Update the material below by changing every "Where should I click to" to "What should I click to" and leaving everything else as it is. Omit the pictures from your answer.

=-=-=-=-=

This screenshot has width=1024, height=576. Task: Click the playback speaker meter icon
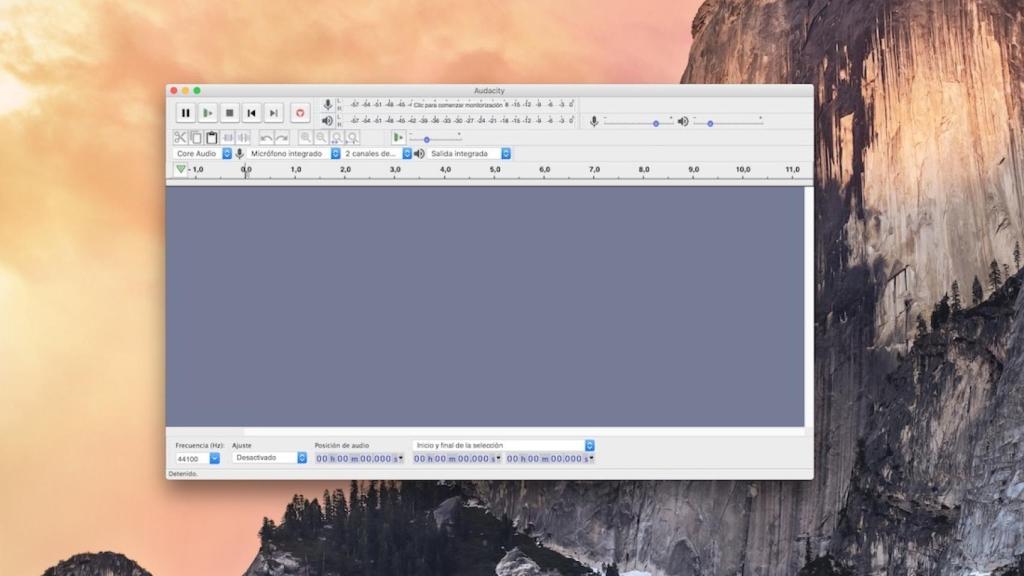tap(329, 122)
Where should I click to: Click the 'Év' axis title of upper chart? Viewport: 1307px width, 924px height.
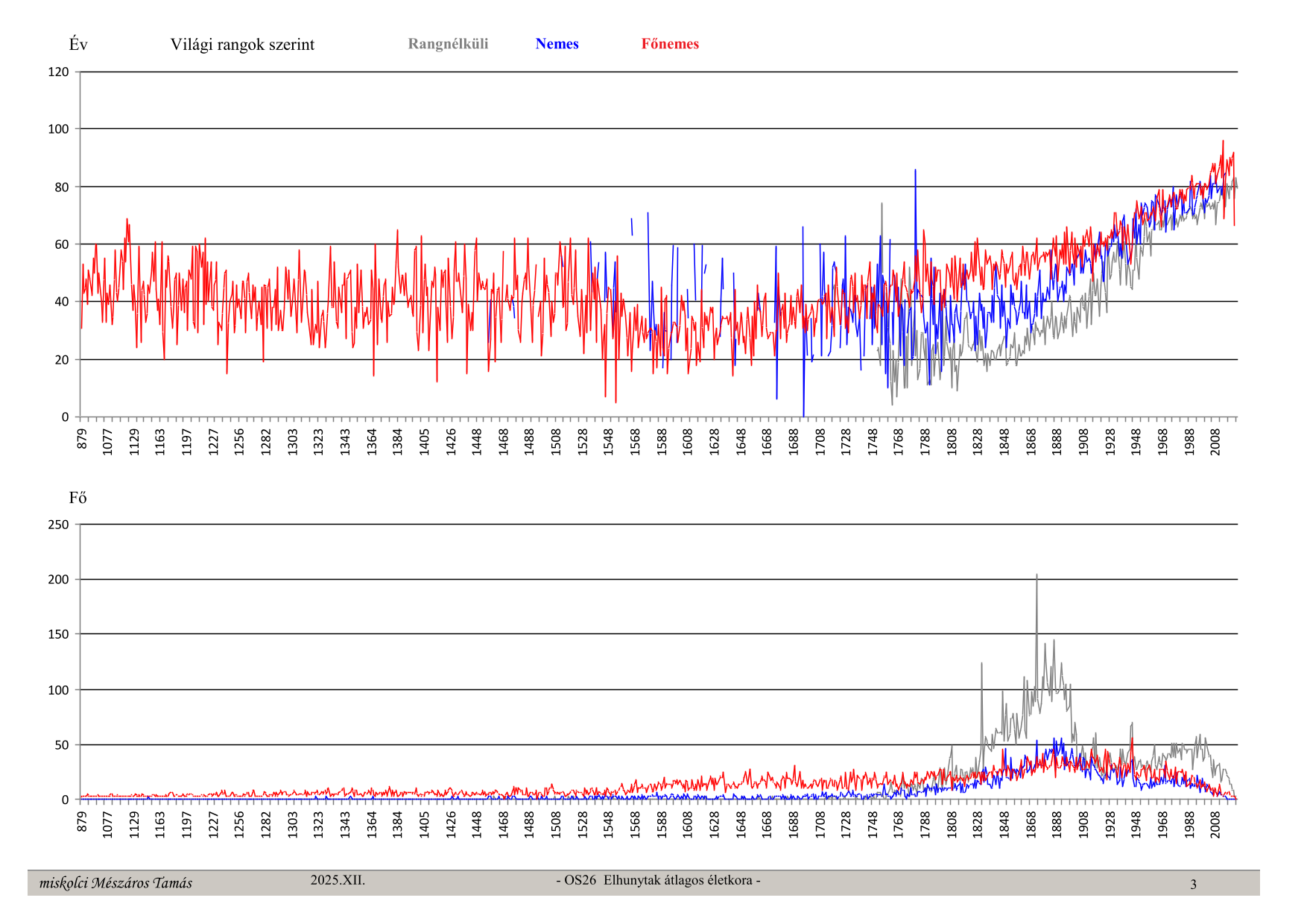point(78,45)
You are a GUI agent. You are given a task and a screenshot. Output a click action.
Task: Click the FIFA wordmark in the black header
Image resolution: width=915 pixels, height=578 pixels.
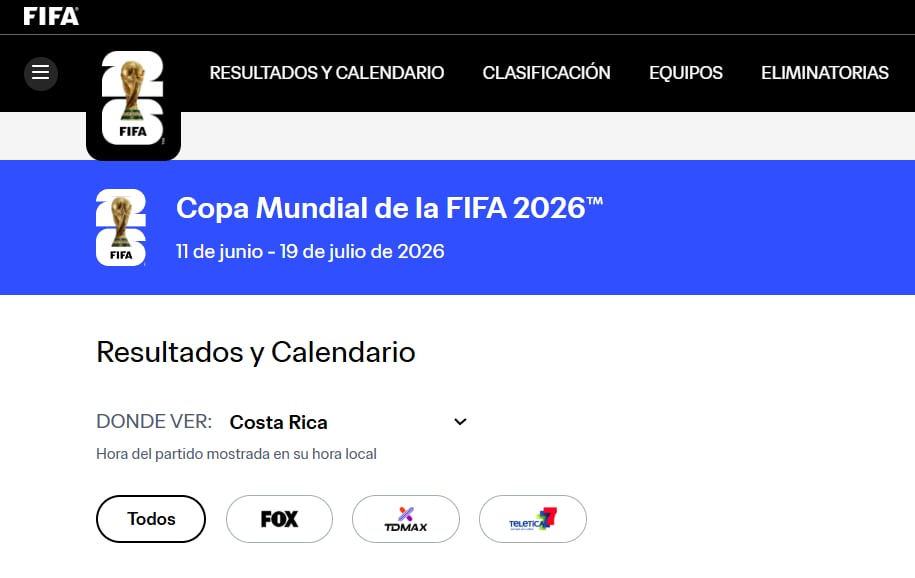[x=49, y=16]
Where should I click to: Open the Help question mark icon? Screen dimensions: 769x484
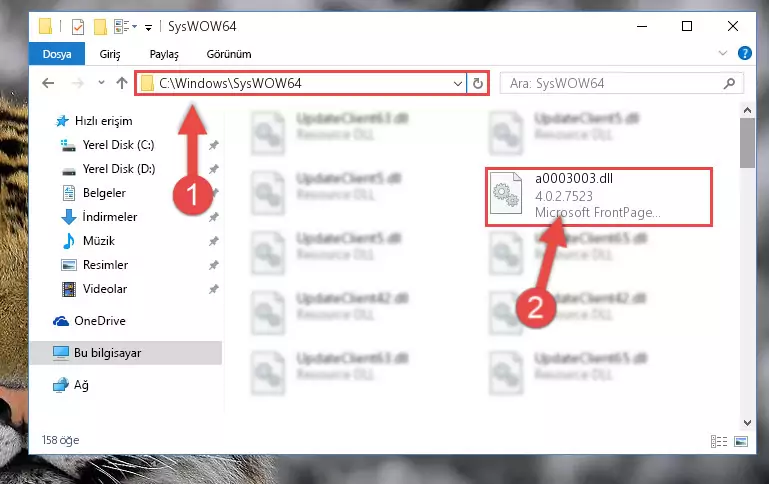point(744,53)
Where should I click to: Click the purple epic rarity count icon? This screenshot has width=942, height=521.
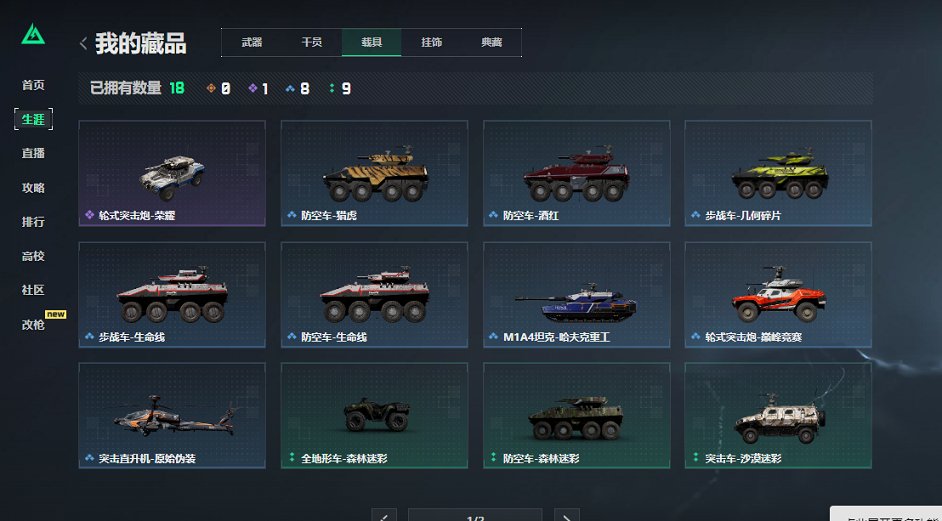click(252, 88)
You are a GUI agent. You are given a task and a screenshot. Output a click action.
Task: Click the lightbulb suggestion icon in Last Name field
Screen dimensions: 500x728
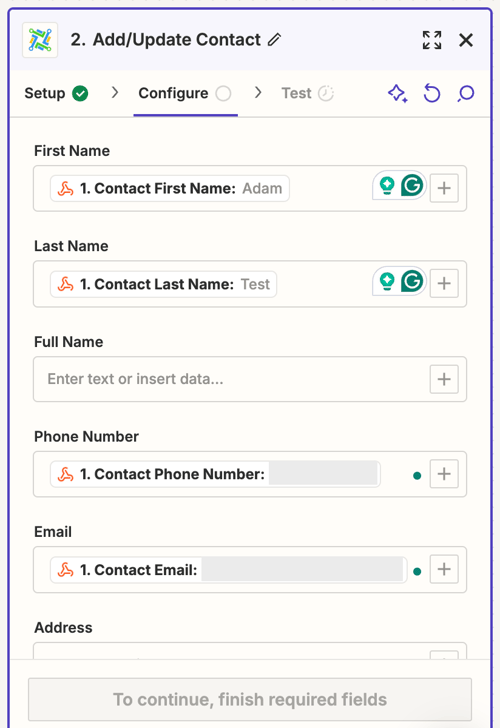click(387, 281)
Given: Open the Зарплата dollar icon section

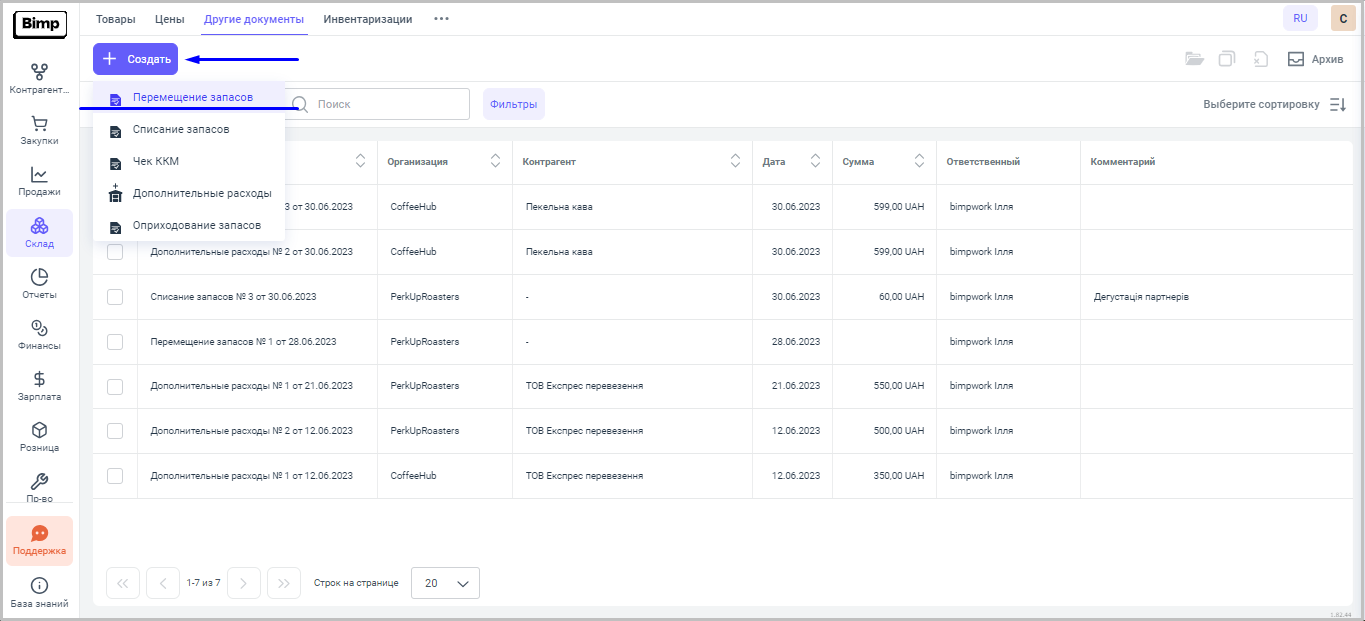Looking at the screenshot, I should [x=39, y=386].
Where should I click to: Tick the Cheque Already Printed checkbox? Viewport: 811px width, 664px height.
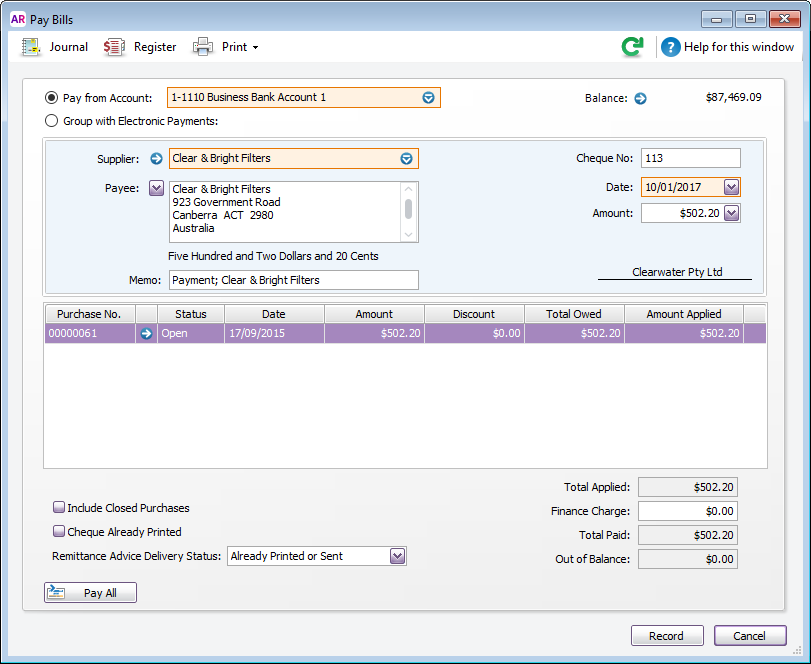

=-=-=-=-=

#### [PROBLEM SOLUTION]
This screenshot has width=1024, height=576. Task: Click the playback speaker meter icon
tap(329, 122)
What should I click to: Click the 'Év' axis title of upper chart? Viewport: 1307px width, 924px height.
point(78,45)
You are a GUI agent. You are given a task and a screenshot. Output a click action.
Task: Click the FIFA wordmark in the black header
Image resolution: width=915 pixels, height=578 pixels.
[x=49, y=16]
What should I click to: Open the Help question mark icon? Screen dimensions: 769x484
point(744,53)
What should I click to: Click the purple epic rarity count icon? This screenshot has width=942, height=521.
click(252, 88)
You are a GUI agent. You are given a task and a screenshot. Output a click action.
Task: Click the lightbulb suggestion icon in Last Name field
Screen dimensions: 500x728
click(387, 281)
Given: Open the Зарплата dollar icon section

Looking at the screenshot, I should [x=39, y=386].
What should I click to: Tick the Cheque Already Printed checkbox? Viewport: 811px width, 664px height.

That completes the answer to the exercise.